Click on the smaller images to select the larger one. Photographs of most of the objects submitted as evidence at the Haymarket Trial are included in the Haymarket Affair Digital Collection.

As frightening as were all the articles on bombs, nothing was as terrifying as the crude instruments of destruction themselves. An account of the trial published in Harper's Monthly Magazine in 1907 recalled that "in plain sight of the jury during the lawyers' summations were not only the red banners and flags of the terrorists blazing with mottoes urging defiance of the law," but also "bombs of all descriptions, fulminating caps, shells, melting-ladles, and other tools of the dynamiter's trade." Over the objections of the defense, the judge even allowed entered into evidence some explosives with no apparent connection to the men on trial or to the Haymarket bombing. These exhibits "spoke louder than any words," the Harper's article recalled.

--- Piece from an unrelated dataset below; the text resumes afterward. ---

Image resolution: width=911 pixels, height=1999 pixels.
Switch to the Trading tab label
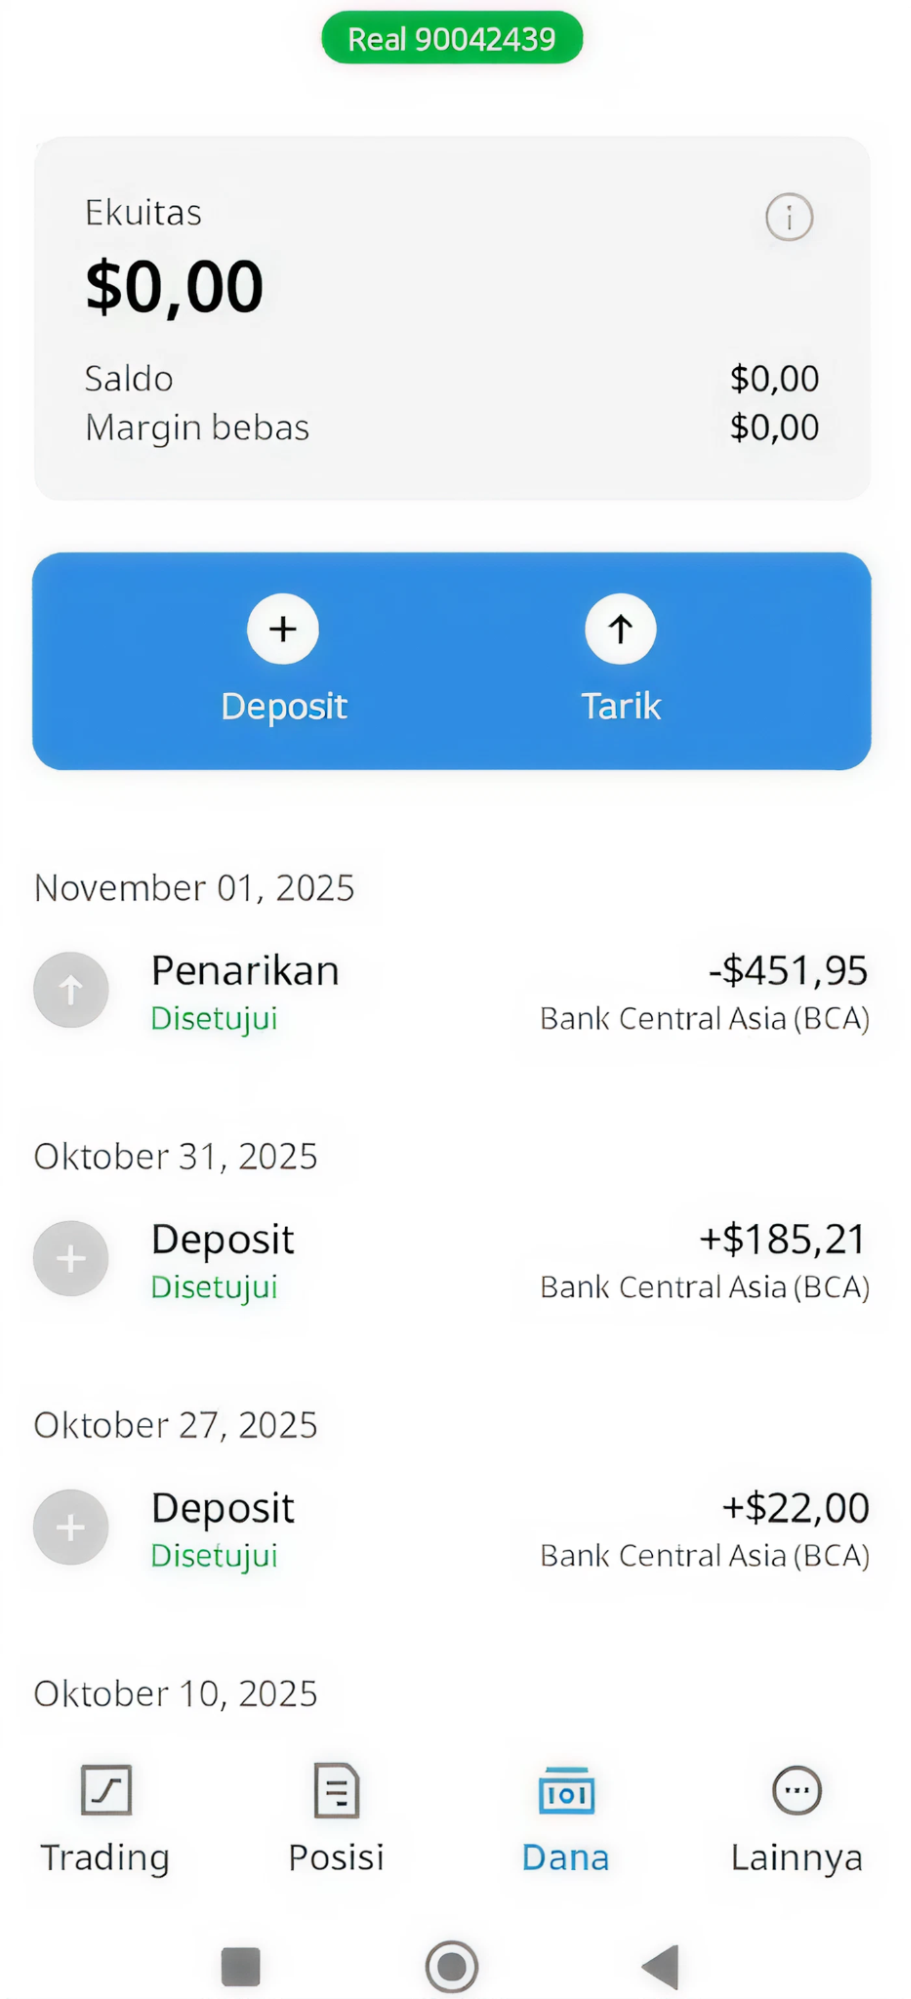(105, 1857)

The first two images are of People's Exhibit 130, a round bomb of the kind thrown in the Haymarket. It consists of two lead hemispheres that can be filled with dynamite and then bolted together, with a fuse inserted in a hole in one of the hemispheres. The second image shows the constituent pieces of the device. Johann Most singled out this type of bomb for praise. "The best form of bomb," he wrote (see People's Exhibit 44 in the Haymarket Affair Digital Collection), is "the globular form, because of the equally resistive force on all sides of the missile, which renders its destructive power in every direction alike. This is of great importance, because bombs are generally used only to operate amid a crowd of assailants or other social fiends."

According to the July 22 testimony of Chicago Daily News reporter Harry Wilkinson (see the Haymarket Affair Digital Collection), August Spies gave him this bomb during an interview conducted in Spies's Arbeiter-Zeitung office in January of 1886. Wilkinson said Spies called it a "Czar bomb" since it was "the same kind that had been used by the Nihilists in destroying the Czar [i.e., Alexander II, in March of 1881]," and that Spies claimed that the anarchists had an arsenal of some eight thousand bombs.

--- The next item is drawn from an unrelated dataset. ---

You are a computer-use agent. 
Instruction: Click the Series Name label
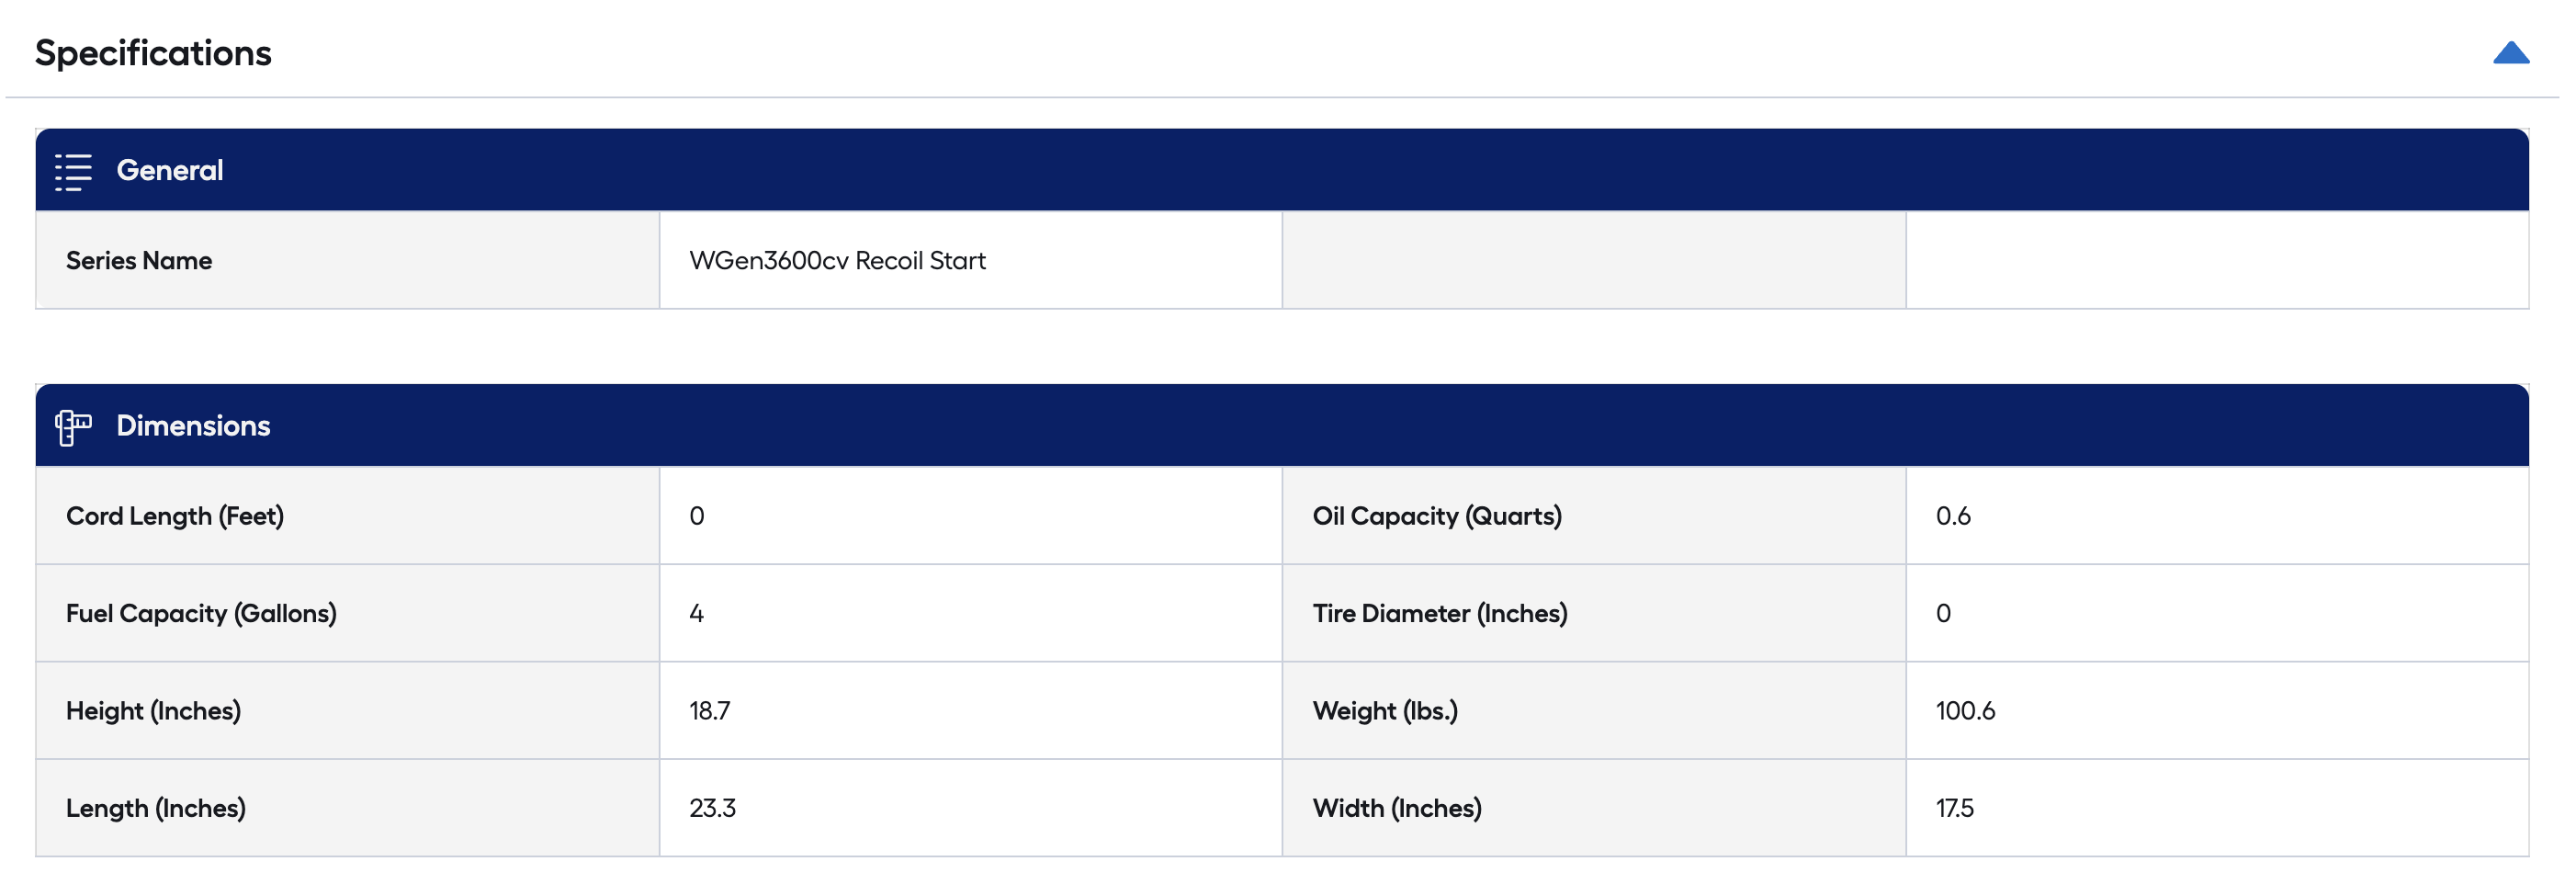139,261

The third image is People's Exhibit 132, the ladle allegedly used by Louis Lingg for pouring hot lead during his bomb-making. He conducted this activity in the home of William and Bertha Seliger on Sedgwick Street, a few blocks south of North Avenue, where he boarded. William Seliger was indicted for the Haymarket bombing, but when he and his wife agreed to testify for the state, these charges were not pursued. Their testimony is in the Haymarket Affair Digital Collection.

The fourth image, People's Exhibit 134, is of four pipe bombs standing on end, two with their fuses inserted. The fifth image, Exhibit 13, shows a so-called canister bomb. Although none of these had any relevance to events in the Haymarket, and though the defense objected to their being entered into evidence, the judge admitted them.